I describe myself as an extroverted introvert – I love other people’s company, and I love socialising, but I really need time on my own and time at home to replenish myself. The things I love to do recreationally – reading, writing, listening to podcasts, baking – tend to be mainly solitary activities. I think over the coming weeks and months I am going to need to really develop the introvert in me and learn to love these activities and staying at home even more. An added challenge for me is that I am still recovering from PTSD which left me with fairly severe anxiety, particularly health anxiety. I have been having treatment for this, and I was getting much better, but the current situation is a real challenge to put it mildly. And in all probability I won’t be able to see my therapist and continue my treatment as I am meant to be avoiding social contact and she is based in a health centre! I have hugely appreciated a couple of psychologists/psychotherapists I know sharing their tips on how those of us prone to anxiety can get through the current crisis unscathed. Anna Mathur’s article can be found here and is well worth a read for anyone suffering from anxiety, or loving someone who does.

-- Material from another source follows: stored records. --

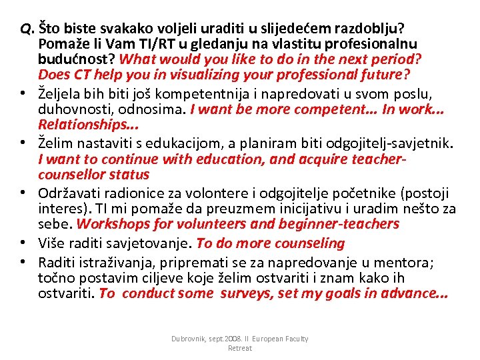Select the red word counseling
tap(308, 243)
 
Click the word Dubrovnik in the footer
tap(191, 339)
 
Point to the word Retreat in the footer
tap(240, 348)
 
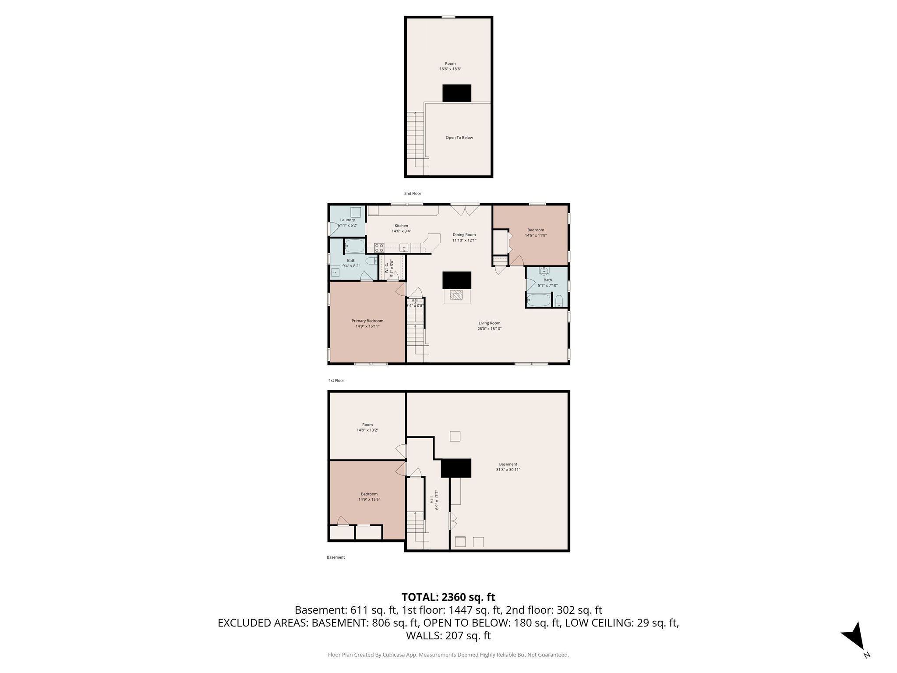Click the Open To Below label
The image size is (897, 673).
point(459,138)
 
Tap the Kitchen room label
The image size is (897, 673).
point(401,226)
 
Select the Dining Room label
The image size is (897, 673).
point(464,235)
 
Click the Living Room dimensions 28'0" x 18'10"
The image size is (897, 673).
point(489,329)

So now, instead of documenting the little details of ordinary life, I am going to blog about the mundane details of life in extraordinary circumstances. The weirdness of realising that in order to send my mum’s Mother’s Day gift I am going to have to ask my husband to go to the post office for me instead of going myself. That I couldn’t casually agree to my 5yo’s request to go to the bookshop after school to spend a voucher she was given, because I need to avoid busy places. That any of the day-to-day activities I took utterly for granted – the school run, a trip to the gym, popping to the shops, meeting a friend for a hot chocolate and gossip – have overnight transformed into luxuries I have no way of knowing when I will experience again.
I am going to concentrate on editing my third book while I have the time to do so, mindful of the fact that at any moment school could close, or one of my children could develop that dreaded dry cough or fever and then I will have to concentrate my efforts on them. And I am planning for how I will manage our days if/when the children are at home. One of the resources I have found very helpful for this is Five Minute Mum, and this is another site well worth visiting if you have toddler/nursery/infant age children you are going to be at home with for extended periods. And there are Facebook groups such as ‘Family Lockdown Tips and Ideas’ are springing up as well, which have lots of ideas for those of us entertaining small people at home, but also for older people who need to self-isolate for their own health and safety and may be missing out on social activities which are a lifeline for their mental health and wellbeing.
Are you stuck at home right now? On your own, or with children to educate and entertain? Or are you still in the group trying to live life as normally as possible and perhaps support others who are in isolation? Or maybe you are an NHS worker or a care assistant or a shop worker or a charity volunteer or someone else on the frontline of keeping people safe and fed and well. Whatever your situation right now, I’d love to hear from you in the comments box below.